しかし、女はポケッとしている勇者の前へ進み出ると、
「あなたは生まれついて、特殊な運命のもとにあります。しかし、運命はまだまだ変えられます。いま、どうにもならない壁に阻まれていますね?」
「!」
「失礼いたしました。私は旅の占い師。あなたが草原を越え、森を抜け、雪も風も乗り越えてやってくるのをいまかいまかとずっと見ておりました。この、水晶玉で」
女は一息に言って、イヴァンの心をつかんでしまった。
「大丈夫、その壁はいつか気にならなくなるでしょう。いつのまにか壁ではなくなっているかもしれません。今のタイミングなら、あなたのもっともたる願いが一つだけ叶えられます」
「坊ちゃま、このような世迷言にまどわされてはなりません。だいたい……」
マオが女の目をにらみつけると、パチッとウインクして来たではないか。
なんだというのだ!
「あの……あの、山のお城に、おそろしい、魔王がすんでるんだ。追いはらえないかな? このままだと、国じゅうのみんなが、おびえてくらさねばならないんだ」
女は魔王とその主をじっとみつめ、やがて長い息をついた。
「魔王はすでに死んでいます。その城には別の魔王が君臨しようとしています」
「ええ! 魔王、もう死んだの?」
適当なことを!
マオは拳を痛いほど握った。
「ですから、討伐隊をひきあげ、税金の無駄遣いを防ぎなさい。今後、資金が必要になります」
マオは再び、女をじっくりと観察した。
イヴァンがボーっとした声で告げた。
「なあんだ、それじゃ、討伐隊はいらないや。

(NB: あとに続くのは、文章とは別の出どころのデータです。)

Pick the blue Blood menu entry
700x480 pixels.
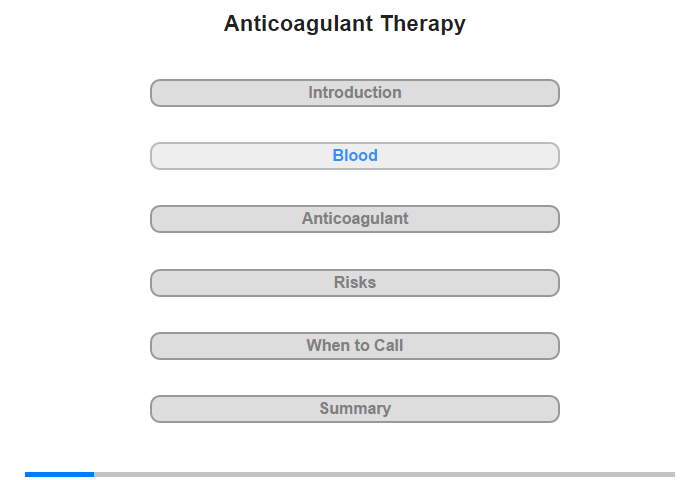tap(355, 156)

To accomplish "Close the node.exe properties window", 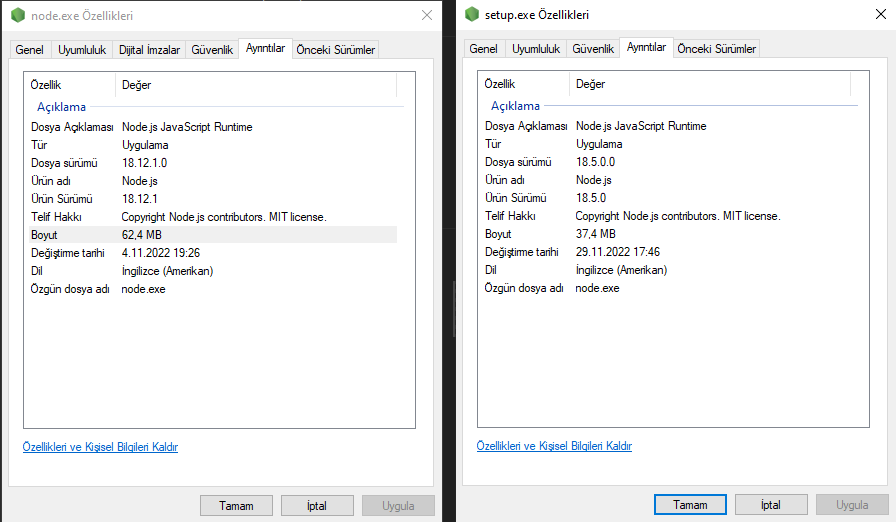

お金のむだ!」
「坊ちゃま、引きかえすのですか?」
「うん、魔王がいないんじゃ、お城にいったってしかたないよ。それでなくても、領民のお金だから」
これにはマオの方が毒気を抜かれた。
しばらく、事情がのみこめず、直立不動になっていた。
「さ、いくよ、マオ」
立ち去る二人の後ろ姿を、白い小鳥が見守っていた。
「私の名はプシュケー。見守っているわ。イーヴァ」
そういうと、プシュケーは白い風花が舞い散る空に、翼を広げて飛んだ。